* [The problem] Of the lines listed below, return exactly those that run from the line containing "The width and height of the screenshot is (696, 551)." through the line containing "You are a computer-use agent. The image", both included.

(Extracted records)
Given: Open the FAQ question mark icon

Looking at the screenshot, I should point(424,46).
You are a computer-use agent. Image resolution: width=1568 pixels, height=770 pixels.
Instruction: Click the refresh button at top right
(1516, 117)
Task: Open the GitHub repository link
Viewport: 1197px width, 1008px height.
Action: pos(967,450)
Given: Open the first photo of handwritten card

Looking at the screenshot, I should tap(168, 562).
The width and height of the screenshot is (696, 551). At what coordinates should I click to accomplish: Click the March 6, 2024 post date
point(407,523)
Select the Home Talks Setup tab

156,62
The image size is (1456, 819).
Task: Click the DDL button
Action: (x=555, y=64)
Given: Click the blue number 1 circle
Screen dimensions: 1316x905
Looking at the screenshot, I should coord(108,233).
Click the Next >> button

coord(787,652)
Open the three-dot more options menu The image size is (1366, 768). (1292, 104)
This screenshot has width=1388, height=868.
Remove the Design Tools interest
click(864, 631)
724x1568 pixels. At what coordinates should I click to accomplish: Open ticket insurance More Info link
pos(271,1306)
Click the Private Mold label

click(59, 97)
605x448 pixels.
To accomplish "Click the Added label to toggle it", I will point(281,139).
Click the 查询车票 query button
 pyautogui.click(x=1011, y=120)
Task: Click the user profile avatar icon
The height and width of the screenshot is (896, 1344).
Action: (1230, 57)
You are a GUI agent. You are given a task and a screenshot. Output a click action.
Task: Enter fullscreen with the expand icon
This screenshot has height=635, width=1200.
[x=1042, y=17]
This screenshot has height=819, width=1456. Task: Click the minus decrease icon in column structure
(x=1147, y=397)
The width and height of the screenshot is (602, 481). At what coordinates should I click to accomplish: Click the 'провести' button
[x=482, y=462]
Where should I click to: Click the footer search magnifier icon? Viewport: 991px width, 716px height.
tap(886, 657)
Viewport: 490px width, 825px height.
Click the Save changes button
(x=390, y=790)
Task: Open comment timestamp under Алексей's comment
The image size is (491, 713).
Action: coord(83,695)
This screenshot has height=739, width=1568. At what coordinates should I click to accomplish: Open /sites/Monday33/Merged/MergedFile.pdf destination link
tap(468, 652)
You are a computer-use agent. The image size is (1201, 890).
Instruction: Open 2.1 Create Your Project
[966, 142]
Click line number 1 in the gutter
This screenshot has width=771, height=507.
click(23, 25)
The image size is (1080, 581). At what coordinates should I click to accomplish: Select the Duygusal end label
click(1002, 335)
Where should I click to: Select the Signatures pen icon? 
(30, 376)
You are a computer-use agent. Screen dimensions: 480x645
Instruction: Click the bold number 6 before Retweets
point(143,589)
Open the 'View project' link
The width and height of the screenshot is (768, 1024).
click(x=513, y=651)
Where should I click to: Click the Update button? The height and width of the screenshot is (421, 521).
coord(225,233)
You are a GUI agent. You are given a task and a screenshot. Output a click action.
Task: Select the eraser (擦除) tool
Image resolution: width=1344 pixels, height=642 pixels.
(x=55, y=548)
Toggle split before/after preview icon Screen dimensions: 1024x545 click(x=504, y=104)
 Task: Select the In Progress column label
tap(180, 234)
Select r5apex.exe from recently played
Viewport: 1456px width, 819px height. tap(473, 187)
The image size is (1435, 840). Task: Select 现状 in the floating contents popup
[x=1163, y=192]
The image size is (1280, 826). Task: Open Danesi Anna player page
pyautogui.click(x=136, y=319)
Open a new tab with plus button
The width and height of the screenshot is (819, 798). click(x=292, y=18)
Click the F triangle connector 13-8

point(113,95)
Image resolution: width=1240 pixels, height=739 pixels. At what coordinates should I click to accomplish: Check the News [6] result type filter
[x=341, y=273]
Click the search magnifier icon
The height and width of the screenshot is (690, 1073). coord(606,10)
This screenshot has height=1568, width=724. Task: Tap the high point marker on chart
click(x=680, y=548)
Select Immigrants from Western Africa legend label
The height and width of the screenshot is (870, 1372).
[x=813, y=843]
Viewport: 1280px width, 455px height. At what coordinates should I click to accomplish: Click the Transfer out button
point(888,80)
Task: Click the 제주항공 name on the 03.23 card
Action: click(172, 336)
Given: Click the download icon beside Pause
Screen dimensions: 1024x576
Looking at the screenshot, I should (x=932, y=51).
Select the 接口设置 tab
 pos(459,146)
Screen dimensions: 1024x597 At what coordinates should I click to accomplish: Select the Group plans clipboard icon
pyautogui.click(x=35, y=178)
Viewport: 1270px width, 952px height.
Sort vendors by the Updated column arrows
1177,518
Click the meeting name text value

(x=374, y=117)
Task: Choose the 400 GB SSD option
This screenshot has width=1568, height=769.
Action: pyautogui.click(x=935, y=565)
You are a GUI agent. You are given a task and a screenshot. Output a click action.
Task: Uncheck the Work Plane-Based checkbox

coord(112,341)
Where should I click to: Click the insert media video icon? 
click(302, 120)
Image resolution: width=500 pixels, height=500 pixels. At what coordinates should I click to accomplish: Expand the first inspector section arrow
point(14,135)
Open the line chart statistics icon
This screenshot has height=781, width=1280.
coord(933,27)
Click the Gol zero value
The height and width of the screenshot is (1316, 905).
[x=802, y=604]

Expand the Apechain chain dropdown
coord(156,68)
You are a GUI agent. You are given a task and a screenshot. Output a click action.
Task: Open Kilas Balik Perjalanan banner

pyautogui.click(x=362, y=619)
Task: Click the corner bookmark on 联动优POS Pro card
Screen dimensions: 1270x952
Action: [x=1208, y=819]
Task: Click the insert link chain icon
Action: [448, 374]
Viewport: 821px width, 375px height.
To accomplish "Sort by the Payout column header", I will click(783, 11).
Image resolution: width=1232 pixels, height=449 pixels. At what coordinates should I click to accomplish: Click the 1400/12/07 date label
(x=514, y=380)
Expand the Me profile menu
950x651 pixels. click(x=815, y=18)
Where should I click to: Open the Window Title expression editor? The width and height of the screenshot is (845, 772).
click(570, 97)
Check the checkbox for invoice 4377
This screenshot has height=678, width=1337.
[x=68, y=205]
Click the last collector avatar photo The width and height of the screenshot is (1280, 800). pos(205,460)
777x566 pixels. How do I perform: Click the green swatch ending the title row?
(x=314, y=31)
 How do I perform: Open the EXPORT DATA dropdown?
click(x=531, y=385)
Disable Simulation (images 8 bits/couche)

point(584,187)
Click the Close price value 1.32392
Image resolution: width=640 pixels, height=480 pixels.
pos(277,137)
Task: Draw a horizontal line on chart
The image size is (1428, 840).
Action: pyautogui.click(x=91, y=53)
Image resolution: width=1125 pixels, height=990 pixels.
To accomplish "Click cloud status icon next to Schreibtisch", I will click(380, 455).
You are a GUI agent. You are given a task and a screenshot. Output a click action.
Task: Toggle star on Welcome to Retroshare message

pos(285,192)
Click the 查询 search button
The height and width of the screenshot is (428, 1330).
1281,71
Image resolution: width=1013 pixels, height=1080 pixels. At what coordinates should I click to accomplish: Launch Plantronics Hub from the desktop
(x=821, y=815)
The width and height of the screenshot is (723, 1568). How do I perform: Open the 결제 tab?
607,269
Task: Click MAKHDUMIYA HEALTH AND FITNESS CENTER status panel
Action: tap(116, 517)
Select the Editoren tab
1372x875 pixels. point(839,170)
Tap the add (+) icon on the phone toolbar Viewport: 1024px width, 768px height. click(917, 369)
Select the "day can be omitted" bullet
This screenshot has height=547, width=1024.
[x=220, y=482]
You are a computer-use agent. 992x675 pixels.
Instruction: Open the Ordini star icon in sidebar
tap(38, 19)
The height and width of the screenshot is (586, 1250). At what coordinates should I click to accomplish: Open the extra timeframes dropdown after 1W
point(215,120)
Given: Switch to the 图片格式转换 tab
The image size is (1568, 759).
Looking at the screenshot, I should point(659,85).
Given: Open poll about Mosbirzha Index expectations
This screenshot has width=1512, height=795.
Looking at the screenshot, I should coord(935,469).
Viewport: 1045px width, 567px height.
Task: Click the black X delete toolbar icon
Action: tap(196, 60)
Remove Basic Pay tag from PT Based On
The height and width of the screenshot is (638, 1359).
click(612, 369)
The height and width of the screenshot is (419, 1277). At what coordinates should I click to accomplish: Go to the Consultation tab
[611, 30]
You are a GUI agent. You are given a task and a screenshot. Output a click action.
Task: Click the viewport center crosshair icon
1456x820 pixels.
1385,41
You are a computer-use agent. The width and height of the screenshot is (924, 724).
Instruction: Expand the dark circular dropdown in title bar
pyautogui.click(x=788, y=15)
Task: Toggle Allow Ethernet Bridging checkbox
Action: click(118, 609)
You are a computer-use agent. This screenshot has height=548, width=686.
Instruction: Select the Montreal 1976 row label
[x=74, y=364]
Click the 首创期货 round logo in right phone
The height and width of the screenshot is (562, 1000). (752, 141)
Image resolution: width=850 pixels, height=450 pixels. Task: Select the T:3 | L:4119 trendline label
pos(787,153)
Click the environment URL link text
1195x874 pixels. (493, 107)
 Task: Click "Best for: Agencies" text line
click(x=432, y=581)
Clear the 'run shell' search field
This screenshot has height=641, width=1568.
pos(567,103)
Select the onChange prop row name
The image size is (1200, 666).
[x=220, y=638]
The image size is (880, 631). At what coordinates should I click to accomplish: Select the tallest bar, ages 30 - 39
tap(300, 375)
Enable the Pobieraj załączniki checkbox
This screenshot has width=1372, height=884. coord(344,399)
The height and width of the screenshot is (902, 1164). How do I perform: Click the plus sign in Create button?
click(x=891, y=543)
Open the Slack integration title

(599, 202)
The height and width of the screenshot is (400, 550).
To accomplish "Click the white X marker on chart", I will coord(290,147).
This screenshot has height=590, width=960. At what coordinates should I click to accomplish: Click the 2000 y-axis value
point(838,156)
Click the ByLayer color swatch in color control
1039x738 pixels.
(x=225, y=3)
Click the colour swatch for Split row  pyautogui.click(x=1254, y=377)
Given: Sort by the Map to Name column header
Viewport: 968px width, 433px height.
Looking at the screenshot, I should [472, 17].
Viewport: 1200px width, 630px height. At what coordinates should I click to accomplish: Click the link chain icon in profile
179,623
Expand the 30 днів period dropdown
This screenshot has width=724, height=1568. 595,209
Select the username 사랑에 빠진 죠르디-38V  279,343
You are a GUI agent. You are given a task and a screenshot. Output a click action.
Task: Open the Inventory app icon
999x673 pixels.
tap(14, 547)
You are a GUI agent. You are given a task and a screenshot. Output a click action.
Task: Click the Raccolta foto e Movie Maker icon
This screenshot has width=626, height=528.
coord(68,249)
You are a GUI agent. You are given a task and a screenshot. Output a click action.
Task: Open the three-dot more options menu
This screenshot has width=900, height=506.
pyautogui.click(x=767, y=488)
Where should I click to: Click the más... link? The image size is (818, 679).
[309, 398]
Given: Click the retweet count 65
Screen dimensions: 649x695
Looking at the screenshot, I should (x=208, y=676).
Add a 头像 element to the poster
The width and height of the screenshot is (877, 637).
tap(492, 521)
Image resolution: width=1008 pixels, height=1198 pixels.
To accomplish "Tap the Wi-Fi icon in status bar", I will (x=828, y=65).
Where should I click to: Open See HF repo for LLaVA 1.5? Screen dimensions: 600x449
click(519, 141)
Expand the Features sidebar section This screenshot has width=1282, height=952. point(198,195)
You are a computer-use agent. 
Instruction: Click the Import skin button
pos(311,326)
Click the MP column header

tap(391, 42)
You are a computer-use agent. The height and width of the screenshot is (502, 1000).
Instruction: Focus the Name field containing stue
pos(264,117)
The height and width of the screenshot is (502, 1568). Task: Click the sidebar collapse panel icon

* [Solution]
The width and height of the screenshot is (696, 551). At what coordinates should I click to accomplish: Click the March 6, 2024 post date
point(407,523)
Select the Home Talks Setup tab

156,62
The image size is (1456, 819).
Task: Click the DDL button
Action: (x=555, y=64)
Given: Click the blue number 1 circle
Screen dimensions: 1316x905
Looking at the screenshot, I should coord(108,233).
Click the Next >> button

coord(787,652)
Open the three-dot more options menu The image size is (1366, 768). (1292, 104)
This screenshot has width=1388, height=868.
Remove the Design Tools interest
click(864, 631)
724x1568 pixels. At what coordinates should I click to accomplish: Open ticket insurance More Info link
pos(271,1306)
Click the Private Mold label

click(59, 97)
605x448 pixels.
To accomplish "Click the Added label to toggle it", I will point(281,139).
Click the 查询车票 query button
 pyautogui.click(x=1011, y=120)
Task: Click the user profile avatar icon
The height and width of the screenshot is (896, 1344).
Action: (1230, 57)
You are a GUI agent. You are given a task and a screenshot. Output a click action.
Task: Enter fullscreen with the expand icon
This screenshot has height=635, width=1200.
[x=1042, y=17]
This screenshot has height=819, width=1456. Task: Click the minus decrease icon in column structure
(x=1147, y=397)
The width and height of the screenshot is (602, 481). At what coordinates should I click to accomplish: Click the 'провести' button
[x=482, y=462]
Where should I click to: Click the footer search magnifier icon? Viewport: 991px width, 716px height.
tap(886, 657)
Viewport: 490px width, 825px height.
Click the Save changes button
(x=390, y=790)
Task: Open comment timestamp under Алексей's comment
The image size is (491, 713).
Action: coord(83,695)
This screenshot has height=739, width=1568. At what coordinates should I click to accomplish: Open /sites/Monday33/Merged/MergedFile.pdf destination link
tap(468, 652)
You are a computer-use agent. The image size is (1201, 890).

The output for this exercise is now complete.